The total for the week of Dec. 31 to Jan. 6 — the highest since the pandemic began — was an increase of 78% over the previous week (325,000) and 192% higher than just 2 weeks before (199,000), the AAP and CHA said in their weekly COVID-19 report. No region of the country was spared, as all four saw at least 50,000 more cases than the week before, but the increase was largest in the West and smallest in the Midwest.
“Nearly 8.5 million children have tested positive for COVID-19 since the onset of the pandemic; nearly 11% of these cases have been added in the past 2 weeks,” the AAP said.
The situation is the same for hospitalizations. On Dec. 15, the daily rate of new admissions for children aged 0-17 years was 0.26 per 100,000, and by Jan. 7 it had more than quadrupled to 1.15 per 100,000, the Centers for Disease Control and Prevention reported. Before Omicron, the highest rate was 0.47 per 100,000 on Sept. 4, 2021.
The number of children occupying inpatient beds who had laboratory-confirmed COVID-19 went from 2,343 on Jan. 2 to 3,476 on Jan. 9, a jump of more than 48% in just 1 week. Texas had more hospitalized children (392) than any other state on Jan. 9, with California (339) and New York (313) the only other states over 300, according to data from the US Department of Health & Human Services.
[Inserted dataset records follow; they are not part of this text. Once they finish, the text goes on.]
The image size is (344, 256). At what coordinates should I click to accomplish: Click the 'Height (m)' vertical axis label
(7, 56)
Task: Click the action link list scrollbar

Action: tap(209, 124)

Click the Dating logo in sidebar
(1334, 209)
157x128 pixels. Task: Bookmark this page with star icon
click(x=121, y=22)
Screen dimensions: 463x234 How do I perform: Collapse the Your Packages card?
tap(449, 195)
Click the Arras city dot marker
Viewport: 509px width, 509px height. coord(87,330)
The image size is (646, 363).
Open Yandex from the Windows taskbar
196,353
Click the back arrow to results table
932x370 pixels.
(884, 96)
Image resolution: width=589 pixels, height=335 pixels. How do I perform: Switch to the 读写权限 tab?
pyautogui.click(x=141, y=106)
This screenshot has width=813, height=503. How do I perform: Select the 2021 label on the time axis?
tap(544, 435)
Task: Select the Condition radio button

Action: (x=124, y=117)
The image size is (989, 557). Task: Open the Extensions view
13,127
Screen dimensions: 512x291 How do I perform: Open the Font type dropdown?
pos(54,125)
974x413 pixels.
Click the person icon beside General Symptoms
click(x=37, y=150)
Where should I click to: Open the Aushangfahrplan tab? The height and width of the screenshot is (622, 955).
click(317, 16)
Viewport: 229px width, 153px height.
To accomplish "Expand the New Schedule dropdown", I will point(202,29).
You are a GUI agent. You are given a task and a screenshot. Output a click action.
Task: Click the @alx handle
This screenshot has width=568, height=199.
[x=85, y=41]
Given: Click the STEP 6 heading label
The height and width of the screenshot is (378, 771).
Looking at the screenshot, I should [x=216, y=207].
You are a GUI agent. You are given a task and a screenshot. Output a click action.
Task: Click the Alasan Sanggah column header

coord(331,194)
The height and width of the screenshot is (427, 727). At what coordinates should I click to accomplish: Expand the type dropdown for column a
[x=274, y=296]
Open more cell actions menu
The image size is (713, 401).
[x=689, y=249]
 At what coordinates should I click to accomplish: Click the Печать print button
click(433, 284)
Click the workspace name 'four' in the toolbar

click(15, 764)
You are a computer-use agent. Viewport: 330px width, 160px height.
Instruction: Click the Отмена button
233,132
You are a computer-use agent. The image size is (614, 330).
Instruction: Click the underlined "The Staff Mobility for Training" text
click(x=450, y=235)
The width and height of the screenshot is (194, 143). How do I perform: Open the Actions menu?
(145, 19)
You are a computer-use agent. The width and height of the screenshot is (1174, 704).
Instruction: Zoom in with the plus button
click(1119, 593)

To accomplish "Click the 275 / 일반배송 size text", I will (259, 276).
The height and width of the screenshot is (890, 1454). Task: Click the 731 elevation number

For vaccinations, however, the situation is definitely not the same. The number of children added to the ranks of those with at least one dose of COVID-19 vaccine was down in early 2022 (Jan. 3-9) for both 5- to 11-year-olds (–8.2%) and 16- to 17-year-olds (–12.2%) but higher among those aged 12-15 years (12.2%), compared with the previous week (Dec. 27 to Jan. 2), the CDC said on its COVID Data Tracker.
Cumulative figures show that 26.3% of all children aged 5-11 had received at least one dose of vaccine and 17.2% were fully vaccinated as of Jan. 10, compared with 62.2% and 52.0% of 12- to 15-year-olds and 68.5% and 58.1% of those aged 16-17. Altogether, over 23.8 million children in those three age groups have received at least one dose, and almost 18.6 million are fully vaccinated, the CDC said.